▸ Auszug:
====

Gnade sei mit euch und Friede von Gott, unserm Vater und dem Herrn, Jesus Christus. Amen.

Ich fang die Predigt heute mit einem Traum an. Es ist kein schöner. Allerdings verspreche ich schon vorher: Ich habe am Schluss aus diesem unschönen Traum einen guten Ausblick.

Der Traum geht so: Ich gehe als Pastor in die Kirche, zieh mir den Talar an, pack meine Predigt aus und beginne zu predigen. Im selben Moment verlassen die Menschen die Kirche, erst wenige, dann immer mehr, bis ich praktisch alleine bin.
Sie gehen nicht murrend, nicht protestierend, nicht laut. Sie gehen leise, ohne sich umzusehen, eine nach dem anderen.
Und ich stehe da, weiß nicht, was ich tun soll, fühle mich ungenügend. Hab ich Schuld? Was ist passiert?

Ich lasse den Traum einen Moment liegen und fang noch einmal von einer anderen Seite an. Immer wieder werde ich gefragt: Es treten so viele Menschen aus der Kirche aus. Was sollen wir bloß tun, damit sie zurückkehren? Und manche beantworten die an mich gestellte Frage dann auch gleich selbst: Wir müssen mehr tun als Kirche. Unsere Gottesdienste müssen attraktiver werden, unsere Pastoren und Pastorinnen müssen die Menschen besser erreichen.

Bisher hat mich diese Frage oft wie in eine Art leeren Raum gestellt. Ich wusste, wir kriegen die 1,5 Millionen Menschen, die seit 1970 unsere Nordkirche verlassen haben, nicht zurück. Das haben schon viele wirklich gute Konzepte vergeblich versucht. Und ich meinte auch etwas anderes zu wissen: Allein an den Pastorinnen und Pastoren kann es nicht liegen. Dafür gibt es zu viele, die wirklich gute Arbeit leisten; und trotzdem treten die Menschen aus der Kirche aus.

Die Antwort muss also noch anderswo liegen.
Apropos Antwort: Was ist eigentlich die Frage?
Ist die Frage: Wo liegt der Fehler? Ist die Frage: Warum passiert etwas, was wir als Kirchenleute nicht wollen und können es doch nicht verhindern?
Ist die Frage also die nach dem, was eine Seite falsch macht?
Und ich glaube, nein, es geht nicht um so etwas Einfaches, wie etwas falsch zu machen: finde den Fehler, und alles wird gut.

====

▸ Inhalt der Datensätze:

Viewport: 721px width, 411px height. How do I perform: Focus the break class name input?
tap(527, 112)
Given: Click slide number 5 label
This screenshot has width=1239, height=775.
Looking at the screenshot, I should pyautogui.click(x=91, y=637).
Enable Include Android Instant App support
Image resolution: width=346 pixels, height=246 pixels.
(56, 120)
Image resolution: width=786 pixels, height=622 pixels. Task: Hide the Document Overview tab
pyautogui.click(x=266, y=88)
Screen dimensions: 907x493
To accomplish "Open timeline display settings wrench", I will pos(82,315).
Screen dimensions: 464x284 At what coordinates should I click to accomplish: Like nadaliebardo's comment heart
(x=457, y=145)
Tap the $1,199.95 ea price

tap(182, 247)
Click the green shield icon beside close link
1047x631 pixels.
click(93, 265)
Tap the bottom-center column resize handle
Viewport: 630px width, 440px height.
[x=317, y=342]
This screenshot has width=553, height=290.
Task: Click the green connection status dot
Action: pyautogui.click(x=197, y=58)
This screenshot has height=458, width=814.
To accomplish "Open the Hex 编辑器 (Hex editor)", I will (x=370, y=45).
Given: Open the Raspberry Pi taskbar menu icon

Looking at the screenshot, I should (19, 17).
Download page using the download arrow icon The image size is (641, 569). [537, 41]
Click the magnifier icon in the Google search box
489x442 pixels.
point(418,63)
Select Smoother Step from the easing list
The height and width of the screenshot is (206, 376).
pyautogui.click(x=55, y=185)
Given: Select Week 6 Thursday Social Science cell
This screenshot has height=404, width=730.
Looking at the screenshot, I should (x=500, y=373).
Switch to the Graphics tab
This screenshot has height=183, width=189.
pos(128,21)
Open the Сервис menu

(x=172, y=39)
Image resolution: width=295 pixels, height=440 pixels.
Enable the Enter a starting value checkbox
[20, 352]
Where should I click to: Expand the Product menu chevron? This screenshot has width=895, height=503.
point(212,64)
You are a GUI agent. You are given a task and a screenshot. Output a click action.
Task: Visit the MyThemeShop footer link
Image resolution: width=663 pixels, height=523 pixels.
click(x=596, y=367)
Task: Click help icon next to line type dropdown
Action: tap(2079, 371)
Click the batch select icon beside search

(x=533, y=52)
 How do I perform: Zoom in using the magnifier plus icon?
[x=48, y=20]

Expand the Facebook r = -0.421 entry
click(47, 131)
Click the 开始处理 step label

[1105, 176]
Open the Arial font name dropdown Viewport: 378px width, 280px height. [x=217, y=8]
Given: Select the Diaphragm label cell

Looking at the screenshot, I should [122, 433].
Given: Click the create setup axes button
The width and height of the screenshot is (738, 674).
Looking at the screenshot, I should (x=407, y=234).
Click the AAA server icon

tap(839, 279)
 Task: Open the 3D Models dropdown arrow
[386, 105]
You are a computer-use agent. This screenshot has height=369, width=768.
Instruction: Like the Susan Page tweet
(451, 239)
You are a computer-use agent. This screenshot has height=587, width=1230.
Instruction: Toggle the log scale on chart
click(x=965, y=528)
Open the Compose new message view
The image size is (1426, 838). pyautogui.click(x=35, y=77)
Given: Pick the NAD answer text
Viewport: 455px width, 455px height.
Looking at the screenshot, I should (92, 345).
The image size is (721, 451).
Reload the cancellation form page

====

▸ Aufgaben bearbeiten:
(a) Beantworten Sie diese Fragen zur Predigt:
(i) Womit beginnt der Prediger die Predigt an diesem Tag?
(ii) Wie verlassen die Menschen im Traum die Kirche?
(iii) Wie viele Menschen haben seit 1970 die Nordkirche verlassen?
(b) Schreiben Sie aus der Predigt den Abschnitt von „Bisher hat mich“ bis einschließlich „die Menschen aus der Kirche aus.“ wortgetreu ab.
(c) Führen Sie die Predigt über den Traum und die Kirchenaustritte nach ihrem letzten Satz weiter.
Die Datensätze stehen für sich und gehören nicht zur Predigt.

▸ Lösungen der Aufgaben:
(a)
(i) Mit einem Traum.
(ii) Leise, ohne sich umzusehen, eine nach dem anderen.
(iii) 1,5 Millionen Menschen.

(b)
Bisher hat mich diese Frage oft wie in eine Art leeren Raum gestellt. Ich wusste, wir kriegen die 1,5 Millionen Menschen, die seit 1970 unsere Nordkirche verlassen haben, nicht zurück. Das haben schon viele wirklich gute Konzepte vergeblich versucht. Und ich meinte auch etwas anderes zu wissen: Allein an den Pastorinnen und Pastoren kann es nicht liegen. Dafür gibt es zu viele, die wirklich gute Arbeit leisten; und trotzdem treten die Menschen aus der Kirche aus.

(c)
Sondern es geht um etwas, das noch sozusagen eine Stufe tiefer liegt: Es liegt in der Seele der Menschen, es liegt in den Sehnsüchten der Menschen, es liegt in den Veränderungen der Welt innerhalb der letzten Jahrzehnte.
Das, um das es geht, liegt jedenfalls an Stellen , die man nicht einfach mit richtig und falsch identifizieren und dann sozusagen den Fehler abstellen kann.
Es liegt tiefer.
Und es reicht nicht, etwas besser zu machen, als bisher. Sondern möglicherweise hilft ein neuer Blick auf die Dinge – oder ein ganz alter, neu gefunden.

Wie kommen wir an dieses Tieferliegende? Ich suche bei der Beantwortung solcher Fragen gerne in der Bibel.
Ich blättere in diesem alten Buch voller weiser Umgänge mit den Herausforderungen des Lebens und finde drei Geschichten, von etwas, das verloren ging und anschließend wiedergefunden wurde.
Alle drei Geschichten stehen im selben Kapitel des Lukasevangeliums, nämlich im 15. Alle drei werden von Jesus erzählt.

Zuerst erzählt Jesus von einem Schaf, das verloren geht, und der Hirte lässt 99 Schafe stehen, um das eine verlorene zu suchen.
Die zweite Geschichte handelt von einer Frau, die zehn Groschen hat, einen davon verliert und solange das ganze Haus auf den Kopf stellt, bis sie ihn wiedergefunden hat. Dann feiert sie das mit ihren Freundinnen.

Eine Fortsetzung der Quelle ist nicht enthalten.